Tuesday, March 18, 2008

Seitan and beet greens

Tonight's simple meal involved a loaf of seitan sausage and a cooked beat-green salad.

Results from Seitan Experiments:
  1. Knead by hand. The electric mixer makes the gluten too stringy, and it does not form a cohesive log when you go to shape it. Hand-kneading if very easy with this much gluten.
  2. I think it would have been better to shape a number of smaller sausages, rather than the one giant log.
  3. Real ground meat has bits of fat. I tried mashing some pine nuts in the mortar and pestle, but I did not include them until the end, once the sausage was already glutenized; I think they would work if included and distributed into the dry ingredients.

Beat Green Procedure
Upon starting to cook, vegetables become brilliantly colored. They lose their colors as the cell walls degrade and the colors leech, but more immediately vegetables are acidic, and the acid works to dull the colors. Blanching (quick submersion in already -boiling water) and steaming are both very fast ways to cook, and continually rinse the acids off of vegetables; as such, they tend to yield the best-colored vegetables.

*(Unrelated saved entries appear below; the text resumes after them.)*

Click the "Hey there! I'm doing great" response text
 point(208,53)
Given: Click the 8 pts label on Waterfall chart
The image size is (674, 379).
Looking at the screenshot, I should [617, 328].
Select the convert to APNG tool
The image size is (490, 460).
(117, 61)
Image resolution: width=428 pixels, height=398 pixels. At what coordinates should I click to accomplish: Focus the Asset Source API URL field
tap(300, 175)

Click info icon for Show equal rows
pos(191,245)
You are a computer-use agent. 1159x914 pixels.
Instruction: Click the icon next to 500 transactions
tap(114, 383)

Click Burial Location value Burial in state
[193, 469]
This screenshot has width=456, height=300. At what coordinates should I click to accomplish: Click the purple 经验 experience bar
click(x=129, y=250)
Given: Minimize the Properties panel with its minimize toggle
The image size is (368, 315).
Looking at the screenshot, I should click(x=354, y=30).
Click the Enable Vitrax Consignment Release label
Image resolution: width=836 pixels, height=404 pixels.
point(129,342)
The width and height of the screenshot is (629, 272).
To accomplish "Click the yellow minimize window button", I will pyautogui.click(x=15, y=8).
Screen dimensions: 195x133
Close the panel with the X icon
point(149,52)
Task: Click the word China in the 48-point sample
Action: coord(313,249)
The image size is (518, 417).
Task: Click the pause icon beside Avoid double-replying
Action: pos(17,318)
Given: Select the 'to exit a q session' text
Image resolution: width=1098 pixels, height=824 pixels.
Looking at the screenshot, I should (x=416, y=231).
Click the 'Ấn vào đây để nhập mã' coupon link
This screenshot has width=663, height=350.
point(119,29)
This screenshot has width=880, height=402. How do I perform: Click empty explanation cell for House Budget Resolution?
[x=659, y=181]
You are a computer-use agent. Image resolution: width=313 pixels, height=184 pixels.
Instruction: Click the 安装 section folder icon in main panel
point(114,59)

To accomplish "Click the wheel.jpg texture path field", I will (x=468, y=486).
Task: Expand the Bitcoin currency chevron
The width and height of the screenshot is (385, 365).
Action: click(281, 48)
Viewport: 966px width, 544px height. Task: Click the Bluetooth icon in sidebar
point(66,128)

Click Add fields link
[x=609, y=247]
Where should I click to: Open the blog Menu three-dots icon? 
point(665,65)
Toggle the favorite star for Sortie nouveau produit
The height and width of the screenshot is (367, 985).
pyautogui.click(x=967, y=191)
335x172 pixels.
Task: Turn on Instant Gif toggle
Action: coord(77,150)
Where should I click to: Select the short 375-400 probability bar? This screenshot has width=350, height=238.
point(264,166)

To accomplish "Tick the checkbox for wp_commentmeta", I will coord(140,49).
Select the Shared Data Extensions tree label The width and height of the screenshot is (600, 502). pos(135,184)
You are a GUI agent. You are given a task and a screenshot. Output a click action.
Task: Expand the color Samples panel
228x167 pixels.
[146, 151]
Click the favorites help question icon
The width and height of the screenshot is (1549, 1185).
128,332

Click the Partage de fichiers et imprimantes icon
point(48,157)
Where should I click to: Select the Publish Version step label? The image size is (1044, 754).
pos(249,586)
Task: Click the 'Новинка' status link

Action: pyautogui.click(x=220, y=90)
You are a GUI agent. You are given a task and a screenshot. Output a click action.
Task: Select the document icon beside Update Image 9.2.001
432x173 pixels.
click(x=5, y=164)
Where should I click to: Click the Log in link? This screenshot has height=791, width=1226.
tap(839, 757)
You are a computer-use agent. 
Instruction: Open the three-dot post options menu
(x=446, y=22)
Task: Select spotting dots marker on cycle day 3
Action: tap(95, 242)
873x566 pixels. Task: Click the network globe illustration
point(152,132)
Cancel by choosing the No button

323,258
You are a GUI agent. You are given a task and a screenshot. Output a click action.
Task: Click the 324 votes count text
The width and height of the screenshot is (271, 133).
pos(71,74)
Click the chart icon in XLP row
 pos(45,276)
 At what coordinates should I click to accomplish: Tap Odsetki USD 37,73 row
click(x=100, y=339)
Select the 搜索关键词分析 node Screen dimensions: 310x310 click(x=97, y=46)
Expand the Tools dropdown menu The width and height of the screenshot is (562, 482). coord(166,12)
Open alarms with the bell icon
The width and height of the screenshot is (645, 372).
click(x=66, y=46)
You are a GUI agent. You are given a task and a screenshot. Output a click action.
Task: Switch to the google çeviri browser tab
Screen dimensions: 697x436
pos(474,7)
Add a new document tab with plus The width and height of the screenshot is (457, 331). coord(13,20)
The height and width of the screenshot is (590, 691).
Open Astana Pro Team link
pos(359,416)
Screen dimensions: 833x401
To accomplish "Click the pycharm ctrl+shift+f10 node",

We had heads of yellow and red beats, and the mix of greens was particularly festive. Steam, and meanwhile mix in a large bowl: 1 tsp lemon marmalade, 1/2 tsp mustard, 1/4 tsp soy sauce, 1 tsp olive oil, 1 tsp red wine, and 1/8 tsp salt. Add steamed greens, toss well, and transfer to serving bowl.

I enjoyed a very tasty dinner with my boyfriend. He brought ice cream, since we both have sore throats. I'm completely satisfied with food right now.